Eyetracking - wohin Google-User schauen
17.04.2009 18:06 tga
Auf die rot markierten Bereiche konzentriert sich die Aufmerksamkeit der Nutzer
Links oben – auf dieser Platzierung werden Google-Sucheinträge am besten wahrgenommen. Das ist die Kernaussage der Eyetracking-Studie, die der Bundesverband Digitale Wirtschaft (BVDW) veröffentlicht hat.
Neben der Position beeinflusst auch der Text eines Sucheintrags die Klickrate. Neue grafische Elemente sind ein Blickfang, ihre Funktion ist vielen Usern jedoch noch unbekannt. Für die Studie des Arbeitskreises Suchmaschinen-Marketing hat Phaydon Research and Consulting, Köln, 80 repräsentativ ausgesuchte Internetnutzer befragt und darüber hinaus per Eyetracking überwacht. Mit diesem Verfahren wird aufgezeichnet, wie sich der Blick eines Users über eine Website bewegt.
Bildet man die Aufmerksamkeit der User grafisch ab, ergibt sich ein F-förmiges Muster. Besonders gut wahrgenommen – und geklickt – werden die Sponsored Listings genannten Werbeanzeigen ganz oben und die ersten Ergebnisse der Google-Suche. Treffer unterhalb der Topergebnisse und die rechts platzierten Werbeanzeigen werden erst bei einem wiederholten Betrachten der Seite verstärkt wahrgenommen. Suchergebnisse im unteren Seitenbereich werden von nicht einmal einem Prozent der Nutzer angeklickt.

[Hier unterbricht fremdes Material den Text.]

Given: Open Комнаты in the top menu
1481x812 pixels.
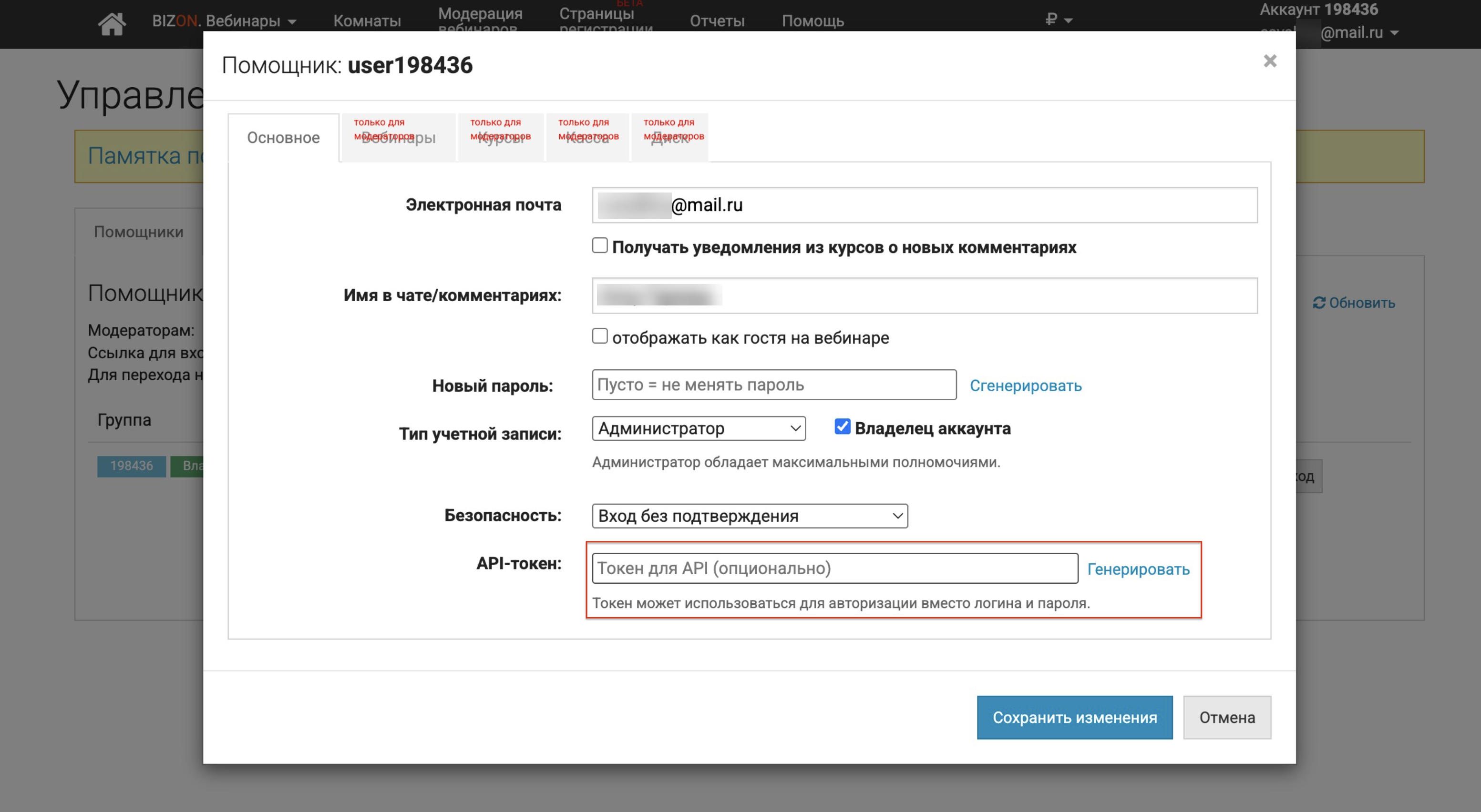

Interessant für alle Werbetreibenden: Die Rezeption der Suchergebnisse erfolgt meist unabhängig davon, ob es sich dabei um Anzeigen handelt. Der Grund dafür ist die überraschend geringe Bekanntheit dieser Werbeform. Mehr als ein Drittel der Nutzer weiß nichts über Sponsored-Ads, über die Hälfte können sie nicht von normalen Treffern unterscheiden. Diejenigen, die damit vertraut sind, nutzen sie jedoch gezielt: Planen Nutzer einen Onlinekauf, beurteilen knapp 60 Prozent von ihnen die Anzeigen als wichtig.